Methods: Glucose and insulin tolerance were studied in ß-cell specific G3PP-KO (BKO) mice. Body weight gain, fed glycemia and insulinemia were measured. Pancreatic islets were isolated for ex vivo GSIS and biochemical measurements.
Results: BKO mice show increased body weight gain, unaltered fed glycemia and insulinemia, and enhanced insulin secretion in response to glucose load in an intraperitoneal but not oral glucose tolerance test, reaching 21 and 14 mM glucose, respectively. Insulin sensitivity in vivo remains unchanged in the BKO mice. GSIS response ex vivo at 16 mM but not 8 mM glucose is higher in BKO mouse islets. BKO islets show reduced glucose-induced glycerol release and elevated O2 consumption and ATP production at high (16 mM) but not low (4 mM) glucose levels. Glucotoxicity at 30 mM glucose for 7 days led to increased apoptosis, reduced insulin content and expression of Pdx-1 and Ins-2 genes in BKO islets.

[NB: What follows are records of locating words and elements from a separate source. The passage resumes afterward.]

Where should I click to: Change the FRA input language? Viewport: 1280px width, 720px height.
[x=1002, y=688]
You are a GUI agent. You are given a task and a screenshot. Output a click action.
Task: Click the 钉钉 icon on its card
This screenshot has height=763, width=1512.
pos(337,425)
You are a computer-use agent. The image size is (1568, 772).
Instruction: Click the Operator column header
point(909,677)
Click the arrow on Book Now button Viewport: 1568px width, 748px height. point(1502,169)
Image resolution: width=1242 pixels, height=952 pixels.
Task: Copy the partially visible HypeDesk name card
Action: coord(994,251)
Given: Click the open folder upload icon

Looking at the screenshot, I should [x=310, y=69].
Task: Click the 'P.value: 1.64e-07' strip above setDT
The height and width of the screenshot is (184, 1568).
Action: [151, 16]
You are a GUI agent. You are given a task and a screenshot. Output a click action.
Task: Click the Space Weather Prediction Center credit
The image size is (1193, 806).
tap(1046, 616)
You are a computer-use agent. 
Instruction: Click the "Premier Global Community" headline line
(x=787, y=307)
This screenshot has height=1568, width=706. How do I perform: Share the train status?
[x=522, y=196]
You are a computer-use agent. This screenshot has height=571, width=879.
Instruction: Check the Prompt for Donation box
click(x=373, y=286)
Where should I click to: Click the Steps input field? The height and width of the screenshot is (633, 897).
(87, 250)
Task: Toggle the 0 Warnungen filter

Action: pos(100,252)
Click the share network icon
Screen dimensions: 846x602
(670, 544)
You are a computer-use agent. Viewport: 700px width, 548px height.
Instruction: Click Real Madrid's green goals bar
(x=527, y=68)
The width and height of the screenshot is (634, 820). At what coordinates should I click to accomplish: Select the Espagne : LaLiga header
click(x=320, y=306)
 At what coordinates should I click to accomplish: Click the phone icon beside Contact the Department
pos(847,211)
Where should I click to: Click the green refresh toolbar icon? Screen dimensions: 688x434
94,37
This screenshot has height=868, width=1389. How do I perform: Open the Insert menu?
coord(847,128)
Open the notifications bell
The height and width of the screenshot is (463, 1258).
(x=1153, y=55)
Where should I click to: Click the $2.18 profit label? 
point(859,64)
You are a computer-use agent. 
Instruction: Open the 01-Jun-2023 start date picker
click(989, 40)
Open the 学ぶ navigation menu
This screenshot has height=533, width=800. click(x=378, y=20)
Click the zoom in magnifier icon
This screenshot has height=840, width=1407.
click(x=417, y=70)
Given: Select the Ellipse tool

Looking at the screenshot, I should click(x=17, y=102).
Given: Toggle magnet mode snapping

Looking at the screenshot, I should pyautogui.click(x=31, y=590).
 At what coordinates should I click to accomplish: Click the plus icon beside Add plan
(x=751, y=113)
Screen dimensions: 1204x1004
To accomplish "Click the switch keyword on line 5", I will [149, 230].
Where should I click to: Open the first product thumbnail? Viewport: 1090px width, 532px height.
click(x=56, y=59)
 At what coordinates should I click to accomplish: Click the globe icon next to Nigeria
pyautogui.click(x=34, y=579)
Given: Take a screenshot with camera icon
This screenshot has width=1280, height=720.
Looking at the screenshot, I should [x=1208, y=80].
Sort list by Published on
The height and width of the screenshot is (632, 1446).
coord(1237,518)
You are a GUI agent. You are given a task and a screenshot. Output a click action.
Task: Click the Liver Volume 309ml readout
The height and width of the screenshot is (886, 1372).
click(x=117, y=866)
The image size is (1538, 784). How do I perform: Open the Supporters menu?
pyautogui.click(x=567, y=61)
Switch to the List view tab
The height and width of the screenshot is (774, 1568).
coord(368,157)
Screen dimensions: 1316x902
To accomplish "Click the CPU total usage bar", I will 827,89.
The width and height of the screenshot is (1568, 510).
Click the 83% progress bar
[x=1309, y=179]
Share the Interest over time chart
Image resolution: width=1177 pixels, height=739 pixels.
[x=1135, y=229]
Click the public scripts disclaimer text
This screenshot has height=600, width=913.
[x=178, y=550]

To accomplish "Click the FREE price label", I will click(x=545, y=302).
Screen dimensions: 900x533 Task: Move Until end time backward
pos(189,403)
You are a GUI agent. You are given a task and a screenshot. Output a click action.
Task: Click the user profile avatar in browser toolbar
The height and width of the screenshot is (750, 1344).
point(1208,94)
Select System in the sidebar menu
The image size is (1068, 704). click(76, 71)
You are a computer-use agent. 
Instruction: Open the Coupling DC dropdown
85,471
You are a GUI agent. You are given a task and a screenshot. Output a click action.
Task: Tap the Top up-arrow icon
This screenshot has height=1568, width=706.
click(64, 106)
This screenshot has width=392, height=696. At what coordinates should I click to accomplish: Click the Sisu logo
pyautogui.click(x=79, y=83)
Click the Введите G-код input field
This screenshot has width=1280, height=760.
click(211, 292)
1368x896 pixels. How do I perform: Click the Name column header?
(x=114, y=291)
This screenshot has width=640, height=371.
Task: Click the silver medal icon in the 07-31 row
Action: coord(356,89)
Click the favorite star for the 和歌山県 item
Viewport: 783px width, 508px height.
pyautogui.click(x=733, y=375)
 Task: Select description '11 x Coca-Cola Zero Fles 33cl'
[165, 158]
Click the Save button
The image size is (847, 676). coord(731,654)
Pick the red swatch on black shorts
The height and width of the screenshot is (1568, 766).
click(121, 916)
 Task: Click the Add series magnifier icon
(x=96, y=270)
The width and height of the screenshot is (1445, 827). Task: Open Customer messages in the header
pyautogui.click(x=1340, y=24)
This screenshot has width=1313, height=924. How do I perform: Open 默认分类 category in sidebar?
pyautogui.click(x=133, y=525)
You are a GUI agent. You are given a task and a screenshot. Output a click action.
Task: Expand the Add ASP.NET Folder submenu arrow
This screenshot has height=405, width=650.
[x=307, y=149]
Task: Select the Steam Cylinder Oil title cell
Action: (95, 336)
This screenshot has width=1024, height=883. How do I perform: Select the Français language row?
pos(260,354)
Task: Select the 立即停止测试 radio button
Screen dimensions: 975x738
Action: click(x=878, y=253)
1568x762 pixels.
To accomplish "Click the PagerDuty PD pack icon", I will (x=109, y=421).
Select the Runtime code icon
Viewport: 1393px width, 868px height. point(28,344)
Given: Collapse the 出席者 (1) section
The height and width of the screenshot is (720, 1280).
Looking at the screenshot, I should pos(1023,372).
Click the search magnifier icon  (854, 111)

Conclusion: G3PP impacts insulin secretion in vivo and ex vivo only under conditions of high but not intermediate and low glucose levels. G3PP plays a role in preventing ß-cell glucotoxicity. These effect likely result from the capacity of G3PP to redirect the excess glucose carbons from intermediate metabolism to glycerol that exits ß-cells. We propose that G3PP acts as a glucose excess security valve to prevent excessive insulin secretion and ß-cell dysfunction when blood glucose reaches very high levels.